There are significant differences between luminal/fecal and mucosal microbiota.18 Although the mucosal microbiota may be more relevant in modulating colitis susceptibility,19 there is limited definite data to support this notion. Therefore, we examined the effects of MD supplementation on fecal microbiota composition in female mice. Similar to our findings with the dam mucosal microbiota, a distinct separation upon MD supplementation could not be observed in feces (p = 0.39 using Bray-Curtis dissimilarity as the “distance” metric; Fig. S1).

Microbiota Composition Changes From Infancy to Young Adulthood in Mice

In depth analysis of normal intestinal mucosal microbiota changes during pediatric development in mice has not been performed. Therefore, we examined bacterial taxa differences between infancy (P30) and young adulthood (P90)20 on control diet. Phyla, genera, and species abundance values were compared with heat-maps (dual hierarchical clustering) ANOVA, and non-parametric U test.
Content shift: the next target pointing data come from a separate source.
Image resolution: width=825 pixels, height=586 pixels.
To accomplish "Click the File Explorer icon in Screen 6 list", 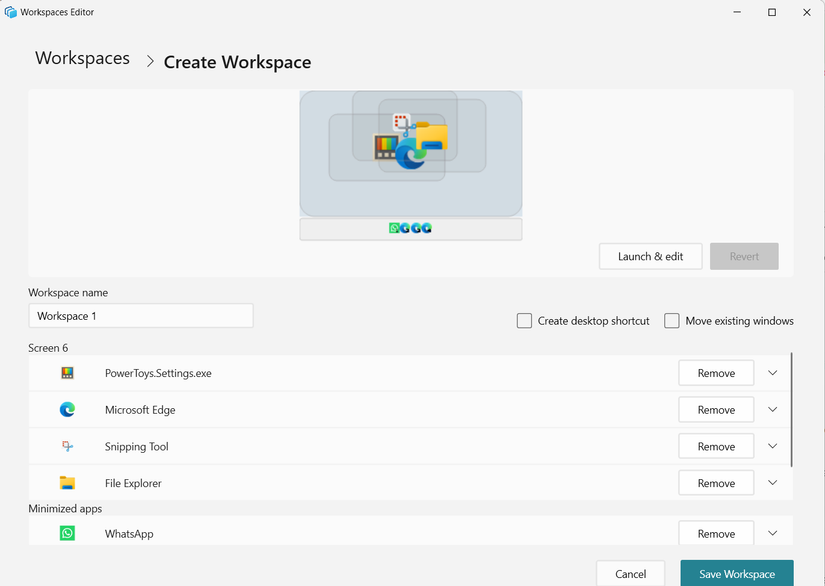I will click(67, 482).
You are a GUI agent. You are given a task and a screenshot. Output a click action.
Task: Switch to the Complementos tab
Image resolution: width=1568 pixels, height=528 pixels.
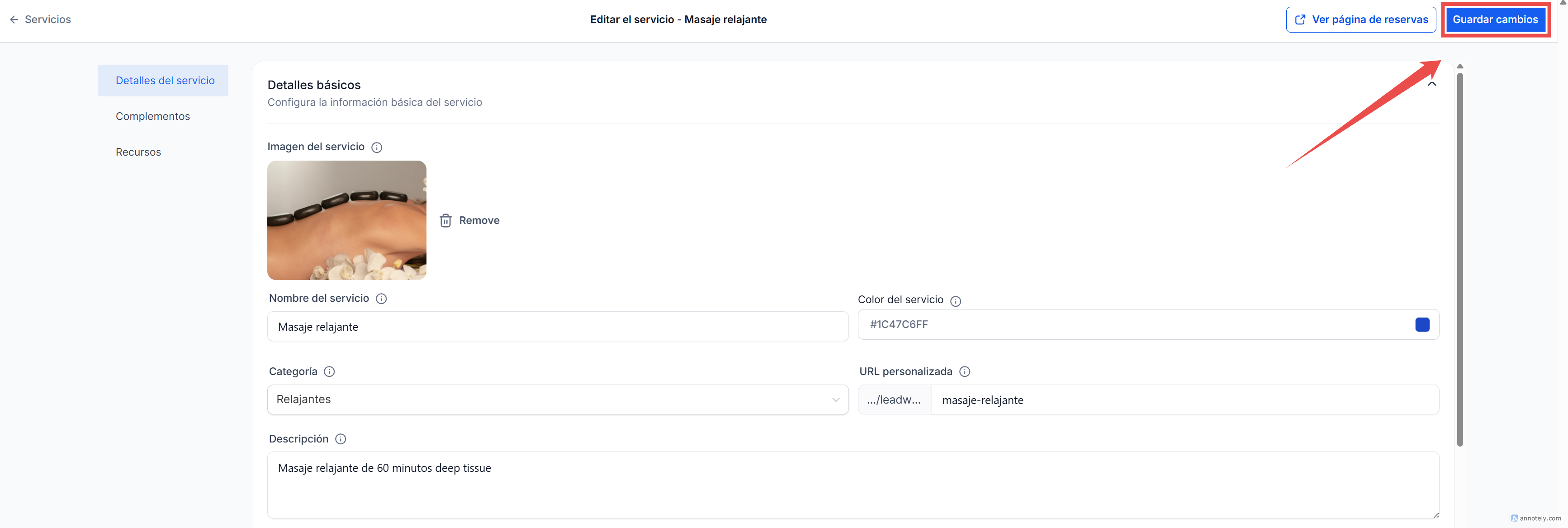point(153,116)
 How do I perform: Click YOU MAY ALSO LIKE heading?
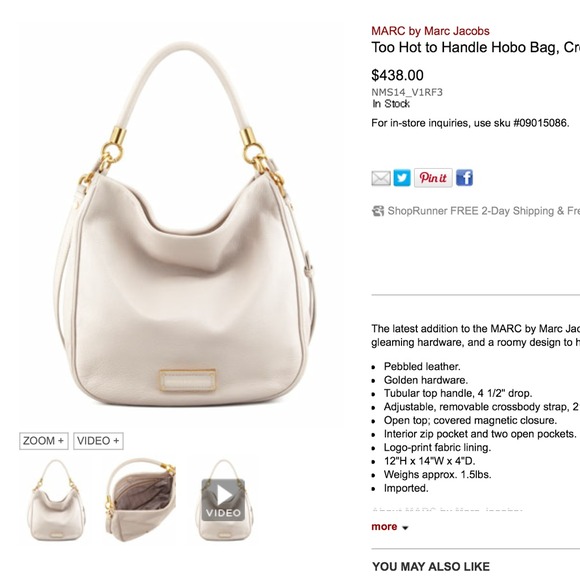tap(431, 566)
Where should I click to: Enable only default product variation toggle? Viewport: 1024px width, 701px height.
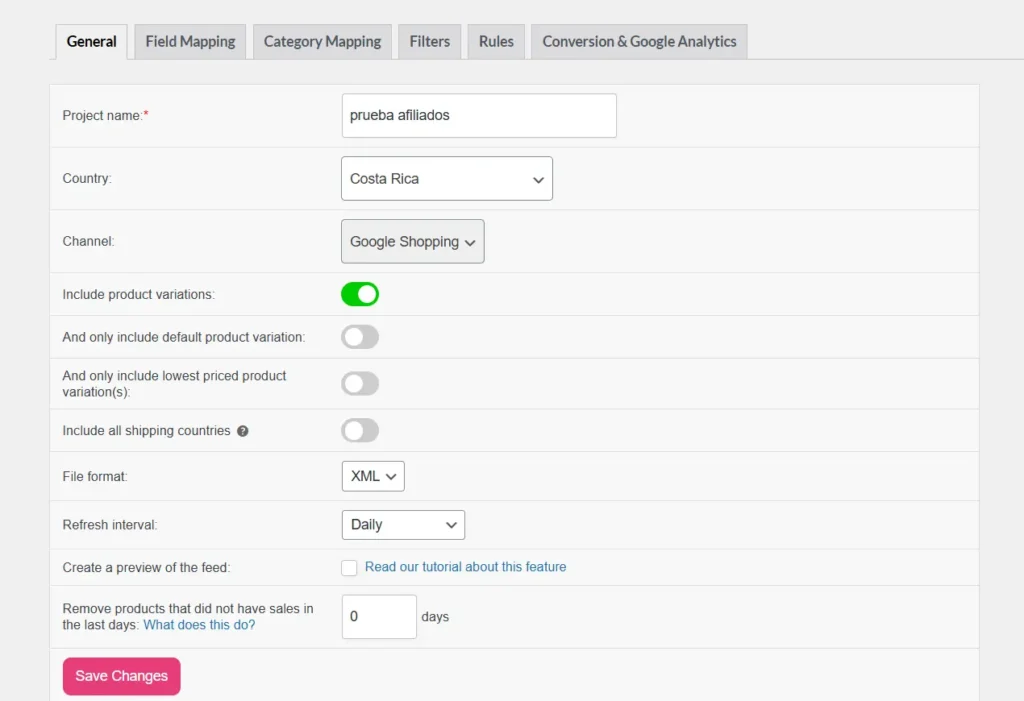click(x=360, y=337)
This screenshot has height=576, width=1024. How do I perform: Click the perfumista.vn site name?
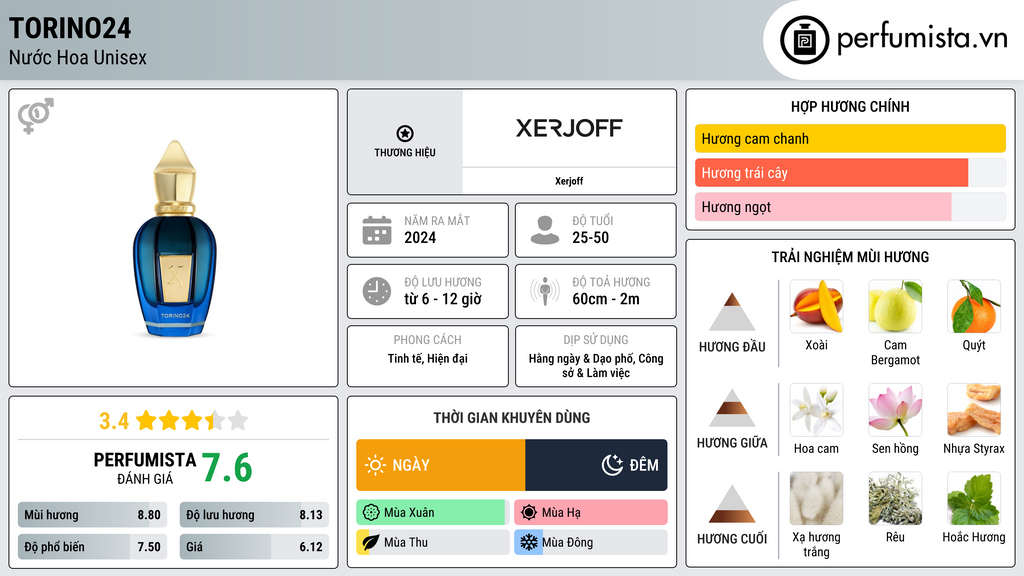pos(921,39)
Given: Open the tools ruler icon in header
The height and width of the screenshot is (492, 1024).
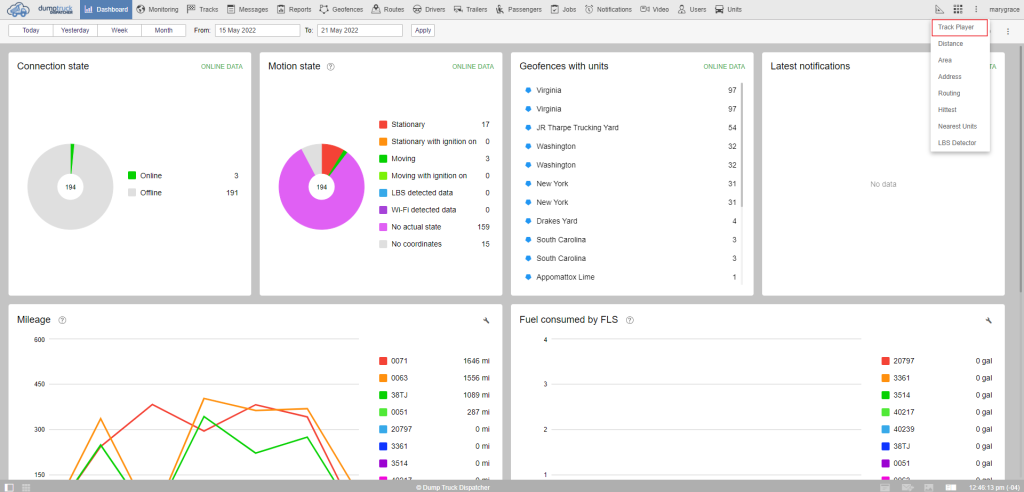Looking at the screenshot, I should click(x=939, y=9).
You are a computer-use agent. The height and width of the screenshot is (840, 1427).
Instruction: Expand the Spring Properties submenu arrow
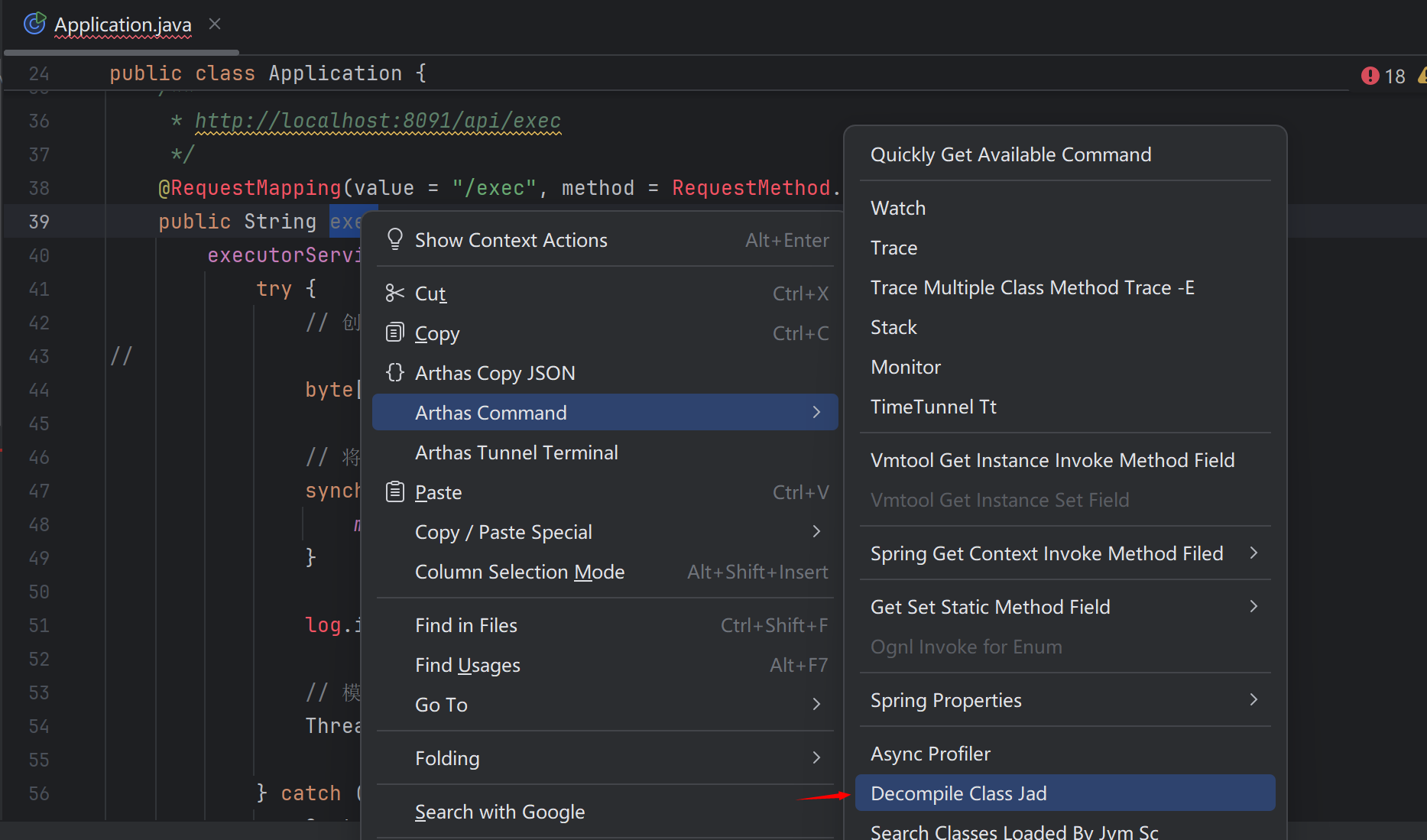point(1253,700)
The relative percent abundance of Cyanobacteria decreased significantly from P30 to P90 (~0.13% to ~0.003%, respectively; p = 0.005) at the phylum level. Firmicutes (~85–91% on average) and Bacteroidetes (~8–14% on average), the two most abundant phyla remained stable, which pertained to Firmicutes/Bacteroidetes ratios as well. This result opposes findings in human fecal samples where an increase in Firmicutes/Bacteroidetes ratios was observed from infancy to adulthood.21

Dual hierarchical clustering at the genera level revealed a significant separation between the P30 mucosal and the P90 mucosal microbiome in the majority (80%) of the studied samples (Fig. S2). The abundance of 15 colonic mucosa associated genera changed significantly during maturation from P30 to P90 (Table 1). Five of these changes affected more than 1% of the microbiota composition between the two age groups.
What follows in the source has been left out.